Body mass index and depressive symptoms in primary care settings: examining the moderating roles of smoking status, alcohol consumption and vigorous exercise
Article first published online: 6 NOV 2013
Published 2013. This article is a U.S. Government work and is in the public domain in the USA
Volume 4, Issue 1, pages 21–29, February 2014
How to Cite
Hooker, S. A., MacGregor, K. L., Funderburk, J. S. and Maisto, S. A. (2014), Body mass index and depressive symptoms in primary care settings: examining the moderating roles of smoking status, alcohol consumption and vigorous exercise. Clinical Obesity, 4: 21–29. doi: 10.1111/cob.12035
- Issue published online: 10 JAN 2014
- Article first published online: 6 NOV 2013
- Manuscript Accepted: 2 SEP 2013
- Manuscript Revised: 17 JUL 2013
- Manuscript Received: 13 FEB 2013
- health behaviors
What is already known about this subject
- Depressive symptoms and obesity are highly prevalent in primary care settings.
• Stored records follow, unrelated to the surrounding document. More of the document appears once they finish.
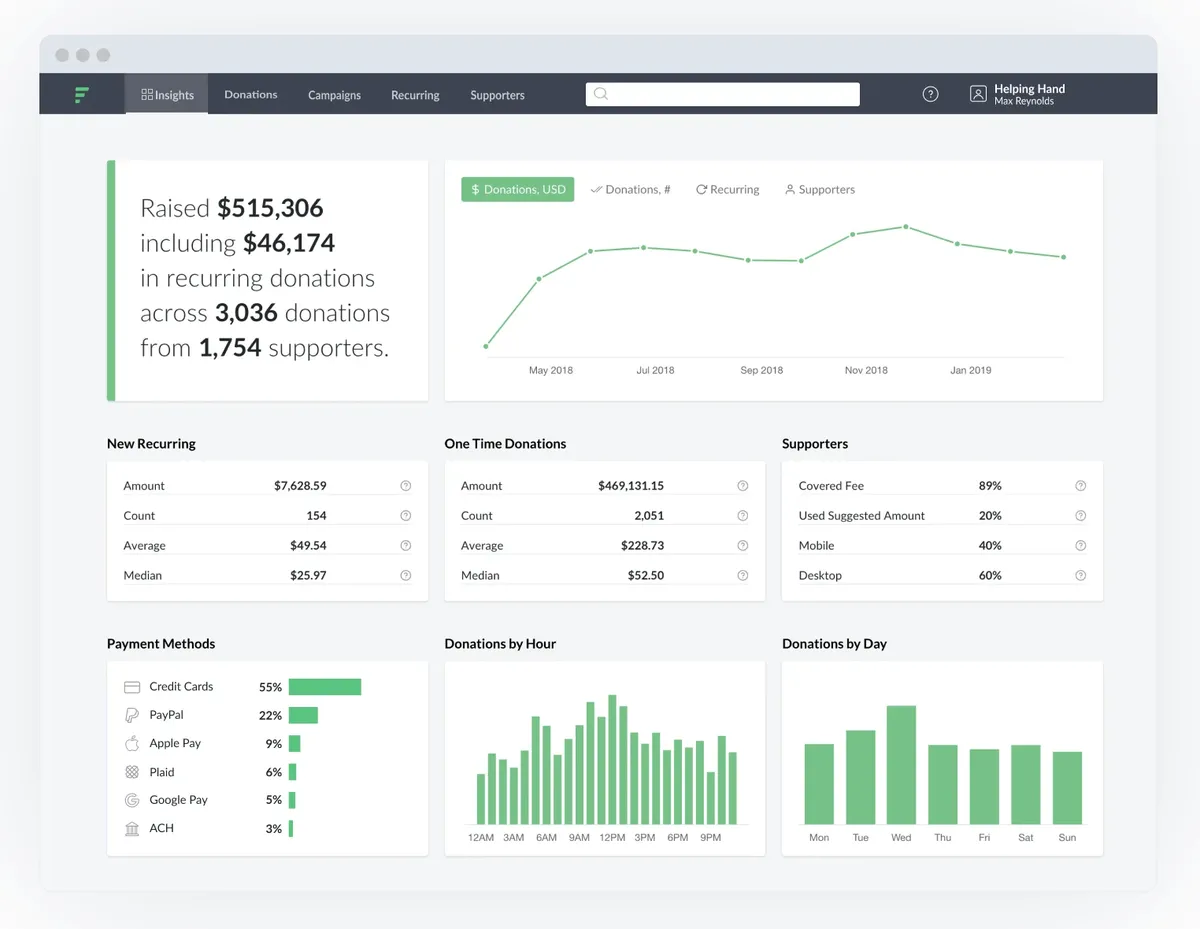Click help icon next to Mobile percentage
This screenshot has height=929, width=1200.
click(1081, 546)

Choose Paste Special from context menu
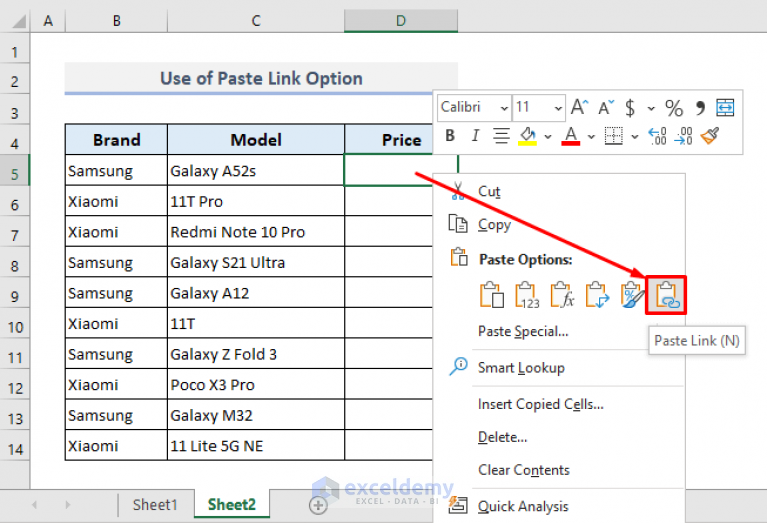coord(523,331)
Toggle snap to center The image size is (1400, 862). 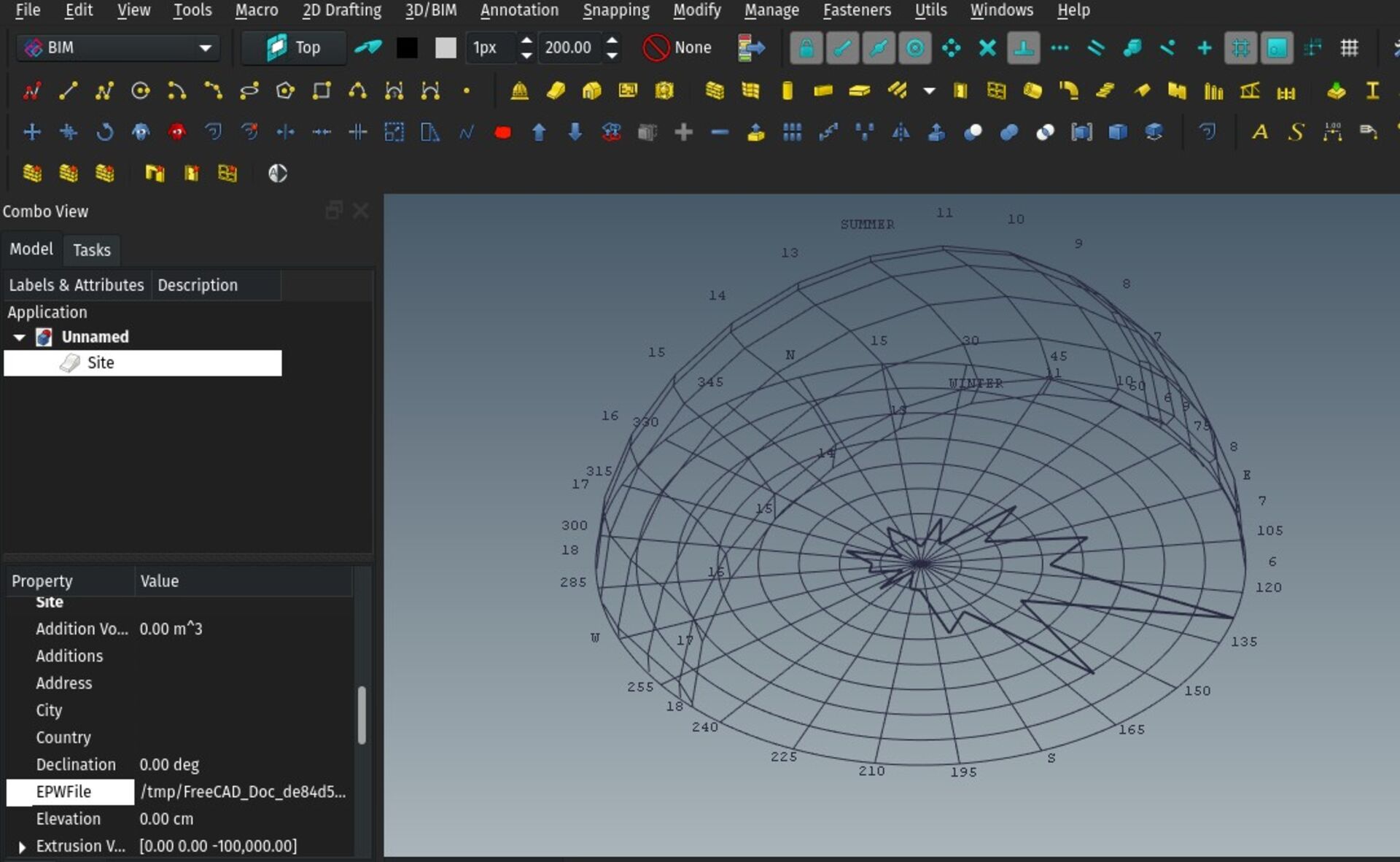(914, 48)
- Depressive symptoms and obesity are positively related; as body weight increases, individuals are more likely to display depressive symptoms.
What this study adds
- This study examines the moderating roles of health behaviours (alcohol use, smoking status and vigorous exercise) on the relationship between body mass index and depressive symptoms.
- Exercise attenuates the relationship between depressive symptoms and obesity.
Primary care patients often report multiple health risk behaviours and symptoms, including obesity and depressive symptomatology. This study examined the relationship between body mass index (BMI) and depressive symptomatology among primary care patients and tested its moderation by health behaviours. Primary care patients (n = 497) completed self-report questionnaires. Using three multilevel models, we tested the moderation of health behaviours on the BMI-depressive symptoms relationship. After controlling for relevant covariates, BMI was positively related to depressive symptoms. Smokers reported more depressive symptoms (P < 0.01), whereas vigorous exercisers reported fewer (P < 0.001). Alcohol consumption was not related to depressive symptoms (P > 0.05). Only vigorous exercise significantly moderated the BMI-depression relationship (P < 0.05). BMI is positively related to depressive symptoms among patients who do not participate in vigorous activity, suggesting that vigorous activity reduces the risk for depressive symptoms among patients with higher BMI.